The flowers are scented and arranged in rounded, corymb-like groups near the ends of the branches, each flower on an erect stalk 9-12 mm long. The floral cup is top-shaped, about 1.5-2 mm long, hairy and slightly warty. The sepals are pale to deep pink, spreading, 3.0-3.5 mm long, with a hairy margin. The petals are also pink, erect 2 mm, round and erect with an irregularly toothed edge. The style is curved, 4 mm long, and has tufts of hairs. Flowering time is from late October to December or January, following rain.

==Taxonomy and naming==
Verticordia gracilis was first formally described by Alex George in 1991 and the description was published in Nuytsia from specimens north of Mount Holland, north-east of Hyden. The specific epithet (gracilis) is a Latin word meaning "thin" or "slender" referring to the stems and flower stalks.

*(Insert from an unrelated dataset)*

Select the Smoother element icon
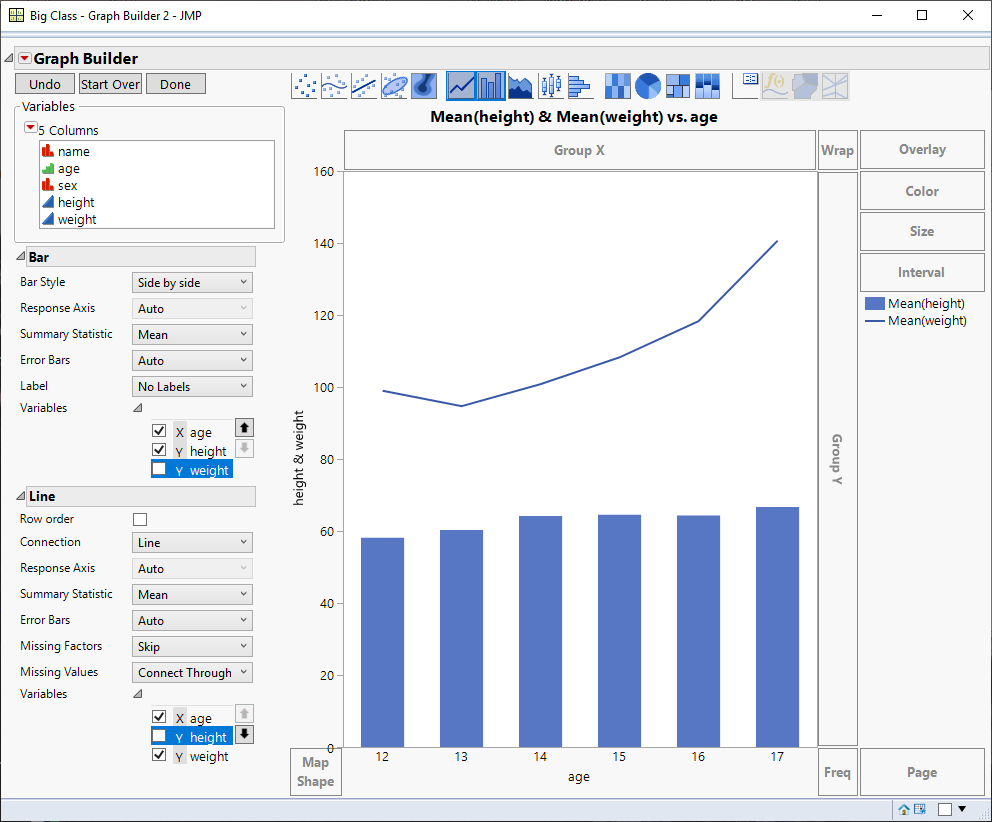992x822 pixels. point(334,86)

George placed this species in subgenus Verticordia, section Platandra. Initially, it was the only species in this section but George placed V. setacea in the Section Platandra when that species was described in 2010.

==Distribution and habitat==
This verticordia grows in sand, usually with or near loam and gravel, often with other species of verticordia. It is found between Merredin, the Dragon Rocks Nature Reserve and Mount Holland in the Avon Wheatbelt, Coolgardie and Mallee biogeographic regions.

==Conservation==
Verticordia gracilis is classified as "Priority Three" by the Western Australian Government Department of Parks and Wildlife meaning that it is poorly known and known from only a few locations but is not under imminent threat. One population is in a nature reserve, but others are threatened because they occur on road verges or railway reserves.

==Ecology==
Elizabeth Berndt records that "closer inspection [of the flowers] reveals many 'dewy' centred flowers dripping with pools of nectar" however it has been shown that the anthers of this species have glands almost as large as the pollen-bearing locelli. These glands are surrounded by cells that produce a polyphenol and that the oil is released at the same time as the pollen.

==Use in horticulture==
Flowers on cultivated specimens of this plant last much longer than those in the wild and their bright colour and sweet scent make them attractive garden plants. Plants have been propagated from cuttings and by grafting onto Darwinia citriodora rootstock. Established plants prefer full sun and well drained soil and some specimens have even performed well in winter-rainfall areas.